### Directions
Reproduce word for word the passage of the vSAN post below, starting with "Yes, I know" and going on through "the blue-sky future.".

### Source excerpt
.....

Yes, I know it sounds a bit weird to have a “what’s new” post on a new product – but in effort to keep these posts together it seemed to make sense. Beside which this post is more than just a round up of futures – and more a decision about what vSAN is, what is capable of, and what is not capable of…
vSAN is brand new product from VMware, although it got its first tech preview back in VMworld last year. That’s why I always think if your attending VMworld you should always search for and attend the “Tech Preview” session. We tend not to crow on about futures stuff outside of a product roadmap and a NDA session – so the Tech Previews are useful for those people outside of that process to get a feel for the blue-sky future.
So what is vSAN? Well, it addresses a long time challenge of all virtualization projects – how to get the right type of storage to allow for advanced features such as DRS/HA; deliver the right IOPS – at the right price point. In the early days of VMware (in the now Jurassic period of ESX2.x/2003/4) the only option was FC-SAN. That perhaps wasn’t a big ask for early adopters of virtualization in the Corporate domain, but it rather excluded medium/small business. Thankfully, Virtual Infrastructure 3.x introduced support for both NFS and iSCSI, and those customers were able to source storage that was more competitive. However, even with those enhancements its still left businesses with storage challenges dependent on the application. How to deliver cost-effective storage to Test/Dev or VDI projects, whilst keeping the price point low. Of course, you could always buy an entry-level array to keep the costs down, but would it offer the performance required? In recent years we’ve seen a host of new appliance lead start-ups (Nutanix, Simplivicity, and Pivot5) offer bundles of hardware with combos of local storage (both HDD; SDD and in some case FusionIO cards) in effort to bring the IOPS back to the PCI bus, and allow the use of commodity based hardware. You could say that VMware vSAN is a software version of this approach. So there’s a definite Y-in the road when it comes to this model – do you buy into a physical appliance or do you “roll-your-own” and stick with your existing hardware supplier?
You could say vSAN and it competitors are attempts to deliver “software-defined storage”. I’ve always felt a bit ambivalent about the SDS acronym. Why? Well, because every storage vendor I’ve met since 2003 has said to me “Were not really hardware vendors, what were really selling you is software”. Perhaps I’m naïve and gullible, and have too readily accepted this at face value, I don’t know. I’m no storage guru after all. In fact I’m not a guru in anything really. But I see vSAN as an attempt to get away from the old storage constructs that I started to learn more and more about in 2003 with me learning VMware for the first time. So with vSAN (and technologies like TinTri) there are no “LUNs” or “Volumes” to manage, mask, present and zone. vSAN present a single datastore to all the members of the cluster. And the idea of using something like Storage vMotion to move VMs around to free up space or improve their IOPS (by moving a VM to a big or fast datastore) is large irrelevant. That’s not to say Storage vMotion is a dead-in-the-water feature. After all you may still want to move VMs from legacy storage arrays to vSAN, or move a test/dev VM from vSAN to your state-of-the art storage arrays. As an aside it’s worth saying that Storage vMotion from vSAN-to-Array would be slightly quicker, than from Array-to-vSAN. That’s because the architecture of vSAN is so different than conventional shared storage.

.....

### Supplied records
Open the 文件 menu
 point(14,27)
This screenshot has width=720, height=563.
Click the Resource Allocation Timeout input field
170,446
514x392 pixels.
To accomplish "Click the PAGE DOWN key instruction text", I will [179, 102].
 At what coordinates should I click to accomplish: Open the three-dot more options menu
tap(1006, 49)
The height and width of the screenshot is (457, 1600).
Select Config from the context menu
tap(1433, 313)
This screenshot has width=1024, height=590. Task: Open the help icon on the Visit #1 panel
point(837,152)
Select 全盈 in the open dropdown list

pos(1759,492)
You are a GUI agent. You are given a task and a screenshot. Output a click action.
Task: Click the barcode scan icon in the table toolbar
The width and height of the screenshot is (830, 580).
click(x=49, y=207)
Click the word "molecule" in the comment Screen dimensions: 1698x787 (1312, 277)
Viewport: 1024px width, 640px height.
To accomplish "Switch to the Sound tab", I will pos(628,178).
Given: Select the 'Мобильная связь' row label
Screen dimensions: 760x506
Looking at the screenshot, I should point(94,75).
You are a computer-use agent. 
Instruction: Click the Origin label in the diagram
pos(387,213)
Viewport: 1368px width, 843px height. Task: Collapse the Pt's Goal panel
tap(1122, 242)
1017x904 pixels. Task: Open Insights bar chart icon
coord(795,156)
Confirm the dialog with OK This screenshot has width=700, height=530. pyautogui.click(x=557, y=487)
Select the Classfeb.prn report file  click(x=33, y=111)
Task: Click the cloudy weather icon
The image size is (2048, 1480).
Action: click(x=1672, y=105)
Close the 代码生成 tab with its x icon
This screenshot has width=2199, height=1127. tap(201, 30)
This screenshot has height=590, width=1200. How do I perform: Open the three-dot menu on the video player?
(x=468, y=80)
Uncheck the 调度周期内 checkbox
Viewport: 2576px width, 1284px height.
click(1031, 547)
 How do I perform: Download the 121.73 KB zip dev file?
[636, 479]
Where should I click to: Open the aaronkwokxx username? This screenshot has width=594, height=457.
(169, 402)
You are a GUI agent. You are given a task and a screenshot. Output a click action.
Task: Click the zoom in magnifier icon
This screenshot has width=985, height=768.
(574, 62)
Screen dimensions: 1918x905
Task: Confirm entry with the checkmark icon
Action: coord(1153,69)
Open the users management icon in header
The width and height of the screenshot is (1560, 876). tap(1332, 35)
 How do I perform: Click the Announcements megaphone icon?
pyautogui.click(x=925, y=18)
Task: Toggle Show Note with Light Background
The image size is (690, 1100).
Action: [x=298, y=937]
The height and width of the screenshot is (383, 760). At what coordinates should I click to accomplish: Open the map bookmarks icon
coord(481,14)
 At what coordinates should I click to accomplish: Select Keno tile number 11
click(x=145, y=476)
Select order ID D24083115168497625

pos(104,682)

.....

### Result
Yes, I know it sounds a bit weird to have a “what’s new” post on a new product – but in effort to keep these posts together it seemed to make sense. Beside which this post is more than just a round up of futures – and more a decision about what vSAN is, what is capable of, and what is not capable of…
vSAN is brand new product from VMware, although it got its first tech preview back in VMworld last year. That’s why I always think if your attending VMworld you should always search for and attend the “Tech Preview” session. We tend not to crow on about futures stuff outside of a product roadmap and a NDA session – so the Tech Previews are useful for those people outside of that process to get a feel for the blue-sky future.